The main reasons I love this site is because you show me stuff I never knew existed, then turn around and remind me of stuff I had as a kid or STILL have! You always manage to make me smile. And YES, I did order one of those Collector Albums. It was a thicker paper (like comic book backboards type) fold-out sheet that could store the ten or so mini-comics available. The art on the front and back was by Rich Buckler and Dick Giordano (best guess). Aquaman, was, in fact, on it, along with the JLAers and Supergirl (who was not in any of the comics, surprisingly).
I'll see if I can find it, although thinking about it now, I'm not sure where it could be...!

Anonymous said...

Cool update! Paul Kupperberg is a vastly underrated comic creator himself. Seems like an all-around nice guy to boot!

I have the JLA mini-comic like this. Aquaman is in it, of course!


Anonymous said...

Why, thank you, Chris.

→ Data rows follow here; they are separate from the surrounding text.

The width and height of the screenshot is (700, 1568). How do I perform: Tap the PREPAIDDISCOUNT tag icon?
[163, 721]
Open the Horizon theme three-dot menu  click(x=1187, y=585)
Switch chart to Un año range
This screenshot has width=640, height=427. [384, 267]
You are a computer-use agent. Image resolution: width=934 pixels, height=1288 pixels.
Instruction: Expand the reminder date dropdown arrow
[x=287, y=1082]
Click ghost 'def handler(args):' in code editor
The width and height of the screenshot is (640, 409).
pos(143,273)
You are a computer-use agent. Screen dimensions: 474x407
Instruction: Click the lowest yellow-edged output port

I've always thought I was kind'a underrated, too!

Seriously, the kind words are appreciated.


Anonymous said...


Again, good stuff!

And yup, Heck was one of those solid Journyman artists who never got the big name.

Like Russell, I had the Album, with the complete set of lil' books.

(Sorry, guys - sold it not long after I hit NYC! Along with some 12'' foreign Joes, & Mego Alter Egos, &...)


Anonymous said...

Heck art was always made better by Vinnie the Great's inks. You always give Colletta a hard time-why is that? I know that it used to be all trendy to knock him (just like it was the in-thing to knock Jack Kirby at one time) but that is so over, you know? Really, what's up with the Vin-hate?

rob! said...


well, i don't think i'm being trendy or whatnot saying i'm not a fan of Mr. Colletta's inks. i just don't like them, and as a kid i would groan if i saw his name on the credits.

that said, i have learned to not be such an a-hole when critiquing someone's work, since most people are just trying to do their best work in the time they have.

to that end, i've gone and deleted any snide comments i've made about Mr. Colletta's, or anyone else's, work.

criticism is fine, by my standards--cheap shots are not, and i'm kinda ashamed to see some of the stuff i've written. thankfully, blogs allows me to repair some of the damage.

thanks for bringing this to my attention.